The United States Trustee Program is responsible for the efficient administration of bankruptcy cases throughout most of the country. Since 1986, the Trustee Program has covered all states except North Carolina and Alabama, where an Administrator Program oversees bankruptcy filings instead. Although there are many similarities between the two programs, there is a significant difference in the funding structure. The Trustee Program is entirely self-funded through quarterly fees paid by debtors that file in the Trustee Program districts. In contrast, the Administrator Program is funded through the judiciary’s general budget.
Debtors in the Administrator Program districts pay quarterly fees as well, but those fees offset the judicial branch disbursements rather than directly funding the program. When quarterly fees were enacted in the Administrator Program, the Judicial Conference, which oversees the Administrator Program, entered a standing order requiring the Administrator Program’s fees to be the same as the fees charged to similarly situated debtors in the Trustee Program.
However, in 2017, Congress enacted a temporary fee increase for large chapter 11 cases in the Trustee Program districts. The fee increase began on January 1, 2018, and it applied to all newly filed and pending cases. Despite the Judicial Conference’s standing order, a corresponding fee increase did not take effect in the Administrator Program districts until October 1, 2018, and then it only applied to newly filed cases.
In June 2022, the Supreme Court of the United States heard a challenge to this disparate treatment. See Siegel v. Fitzgerald, 142 S. Ct. 1770 (2022). In Siegel, a liquidating trustee argued that the fee increase violated the United States Constitution because it did not apply uniformly across the country. The Supreme Court agreed and found that the Article I of the U.S. Constitution required uniformity in bankruptcy laws, but the Court’s ruling did not specify a remedy for the constitutional violation.
Prior to Siegel, both the Second and Tenth Circuits held that debtors in Trustee Program districts were entitled to refunds from the United States Trustee. After Siegel, both Circuits reaffirmed their prior rulings. See In re Clinton Nurseries, Inc., 53 F.4th 15 (2d Cir. 2022);In re John Q. Hammons Fall 2006, LLC, No. 203203, 2022 WL 3354682 (10th Cir. Aug. 15, 2022). In June and August of this year, the Eleventh and Ninth Circuits, respectively, also held that refunds are the appropriate remedy. See S. Tr. Region 21 v. Bast Amron LLP (In re Mosaic Mgmt. Grp., Inc.), 71 F. 4th 1341 (11th Cir. June 23, 2023); USA Sales, Inc. v. Off. of United States Tr., 76 F.4th 1248 (9th Cir. 2023).

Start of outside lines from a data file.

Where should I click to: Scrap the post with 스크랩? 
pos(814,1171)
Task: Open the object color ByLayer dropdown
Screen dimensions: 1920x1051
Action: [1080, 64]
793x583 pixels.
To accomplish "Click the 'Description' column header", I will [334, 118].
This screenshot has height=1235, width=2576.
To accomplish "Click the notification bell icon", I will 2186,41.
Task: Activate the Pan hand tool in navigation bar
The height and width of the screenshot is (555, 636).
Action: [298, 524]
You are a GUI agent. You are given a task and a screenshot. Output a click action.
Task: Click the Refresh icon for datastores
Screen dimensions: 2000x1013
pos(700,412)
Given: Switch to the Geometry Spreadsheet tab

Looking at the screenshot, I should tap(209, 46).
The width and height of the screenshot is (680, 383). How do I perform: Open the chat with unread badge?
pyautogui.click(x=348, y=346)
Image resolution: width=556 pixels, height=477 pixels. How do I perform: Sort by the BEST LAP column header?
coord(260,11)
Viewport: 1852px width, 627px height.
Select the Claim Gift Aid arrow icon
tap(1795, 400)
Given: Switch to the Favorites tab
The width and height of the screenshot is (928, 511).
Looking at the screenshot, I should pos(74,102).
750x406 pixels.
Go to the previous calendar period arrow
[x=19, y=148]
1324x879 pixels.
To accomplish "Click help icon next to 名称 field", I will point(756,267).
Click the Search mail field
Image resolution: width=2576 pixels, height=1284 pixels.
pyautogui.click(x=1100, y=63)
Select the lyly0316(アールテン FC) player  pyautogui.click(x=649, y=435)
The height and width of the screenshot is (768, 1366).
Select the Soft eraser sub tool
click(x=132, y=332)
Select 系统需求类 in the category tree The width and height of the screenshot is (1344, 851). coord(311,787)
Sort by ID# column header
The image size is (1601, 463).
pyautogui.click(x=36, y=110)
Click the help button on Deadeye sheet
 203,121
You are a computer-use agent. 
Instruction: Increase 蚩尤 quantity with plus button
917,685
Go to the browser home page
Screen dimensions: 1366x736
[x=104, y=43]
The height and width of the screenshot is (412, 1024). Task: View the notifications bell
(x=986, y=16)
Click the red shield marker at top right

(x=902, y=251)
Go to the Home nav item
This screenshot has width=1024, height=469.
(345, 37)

The United States Trustee has asserted that the better remedy would be the so-called “level-down” approach, which means collecting additional fees from debtors in the Administrator Program districts. One benefit of this approach, according to the United States Trustee, is that it would impact a significantly smaller pool of debtors. But no court has adopted the United States Trustee’s preferred level-down remedy.
Despite this apparent consensus, the office of the United States Trustee is pursuing Supreme Court review. A petition for a writ of certiorari from the John Q. Hammons decision was filed on June 23, 2023—the same day that the Eleventh Circuit’s decision was issued. In its petition, the United States Trustee acknowledged that no circuit split had emerged but insisted that one was likely.
On July 14, the United States Trustee filed a petition for a writ of certiorari from the Clinton Nurseries decision. Again, the Trustee acknowledged that there was no circuit split but requested that if the Supreme Court prefers to wait for one, the petition be held until that time. Notably, when this petition was filed, the United States Trustee was awaiting decisions from both the Fourth and Ninth Circuits. Now the Ninth Circuit has joined the other circuits in ruling in favor of refunds. On September 15, the Clinton Nurseries respondents filed their opposition brief, criticizing the United States Trustee’s proposed remedies as “so fraught with constitutional and other infirmities that they are not worthy of the Court’s consideration.”
Most recently, on September 21, the United States Trustee filed a petition for a writ of certiorari from the Eleventh Circuit decision. This petition does not reference the pending Fourth Circuit ruling or suggest that a circuit split may be imminent. Instead, it merely references the prior John Q. Hammons and Clinton Nurseries petitions and requests that all cases raising the question of remedies be held pending resolution of John Q. Hammons.
As noted above, every court that has addressed this issue has ruled in favor of refunds. Although the United States Trustee appears intent on pursuing its arguments, given the current trajectory of these cases, hundreds of debtors may soon become entitled to refunds for excess fees paid.